Civcic challenged the amount, but his request to be awarded more compensation was initially rejected by the state court’s review chamber.

An appeal was then filed with the Constitutional Court, which on February 5 told the state court to rule again on the payment to Civcic.

“The case has been referred back to the Court of Bosnia and Herzegovina, which is obliged to render a new decision by emergency procedure,” the Constitutional Court said in its decision, which was not initially made public.

Lawyer Savan Zec, who represents Civcic, said that a decision should be handed down within a three-month deadline imposed on the state court by the Constitutional Court.

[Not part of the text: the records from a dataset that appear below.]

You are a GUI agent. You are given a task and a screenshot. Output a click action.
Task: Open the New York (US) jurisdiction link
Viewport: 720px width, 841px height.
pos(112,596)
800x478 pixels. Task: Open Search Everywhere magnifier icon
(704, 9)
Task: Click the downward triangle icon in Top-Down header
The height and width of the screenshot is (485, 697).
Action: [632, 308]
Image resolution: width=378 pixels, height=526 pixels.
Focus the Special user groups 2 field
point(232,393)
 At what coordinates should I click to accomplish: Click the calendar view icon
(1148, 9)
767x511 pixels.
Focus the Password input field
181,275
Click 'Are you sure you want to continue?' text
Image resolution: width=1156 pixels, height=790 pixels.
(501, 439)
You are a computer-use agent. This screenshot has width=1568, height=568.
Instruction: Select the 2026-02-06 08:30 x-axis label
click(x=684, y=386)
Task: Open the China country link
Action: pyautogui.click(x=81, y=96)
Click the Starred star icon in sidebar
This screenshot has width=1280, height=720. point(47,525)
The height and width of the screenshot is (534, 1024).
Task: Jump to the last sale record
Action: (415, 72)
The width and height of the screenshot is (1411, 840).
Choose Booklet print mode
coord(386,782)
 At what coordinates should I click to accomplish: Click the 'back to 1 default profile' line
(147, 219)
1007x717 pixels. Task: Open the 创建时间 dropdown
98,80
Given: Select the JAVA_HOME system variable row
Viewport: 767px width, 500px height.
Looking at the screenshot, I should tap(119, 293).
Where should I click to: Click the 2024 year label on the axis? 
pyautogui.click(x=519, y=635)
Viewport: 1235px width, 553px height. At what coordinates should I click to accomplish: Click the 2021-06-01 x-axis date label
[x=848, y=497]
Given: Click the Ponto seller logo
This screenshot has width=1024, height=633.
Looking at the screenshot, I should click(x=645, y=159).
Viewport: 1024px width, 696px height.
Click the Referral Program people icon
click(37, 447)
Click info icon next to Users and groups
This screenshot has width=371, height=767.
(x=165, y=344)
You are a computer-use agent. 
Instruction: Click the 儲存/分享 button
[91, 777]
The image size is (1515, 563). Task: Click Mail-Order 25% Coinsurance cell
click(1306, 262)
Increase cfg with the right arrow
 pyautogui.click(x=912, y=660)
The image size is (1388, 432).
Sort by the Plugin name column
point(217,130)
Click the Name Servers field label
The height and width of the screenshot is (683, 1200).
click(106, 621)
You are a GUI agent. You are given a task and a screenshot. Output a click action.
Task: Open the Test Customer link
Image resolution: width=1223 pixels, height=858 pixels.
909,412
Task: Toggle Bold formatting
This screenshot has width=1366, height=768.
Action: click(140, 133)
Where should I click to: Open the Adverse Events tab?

“He was awarded the amount of 85,000 Bosnian marks for having spent two years and ten months in detention. Mathematically speaking, this means he gets 82 Bosnian marks per day,” Zec said.

“We consider it would be fair for the amount to be bigger, because when you pay to the state, you pay 100 Bosnian marks per day, but when it is the other way round, the amount is smaller,” he added.

Zec was referring to the 100 Bosnian marks per day that convicts can pay the state to stay out of prison if they are sentenced to less than a year in jail.

Civcic, a former policeman with the Interventions Squad at the Public Security Station in Prijedor, was acquitted in September 2013 of participating in the mass killing at Koricanske Stijene in August 1992.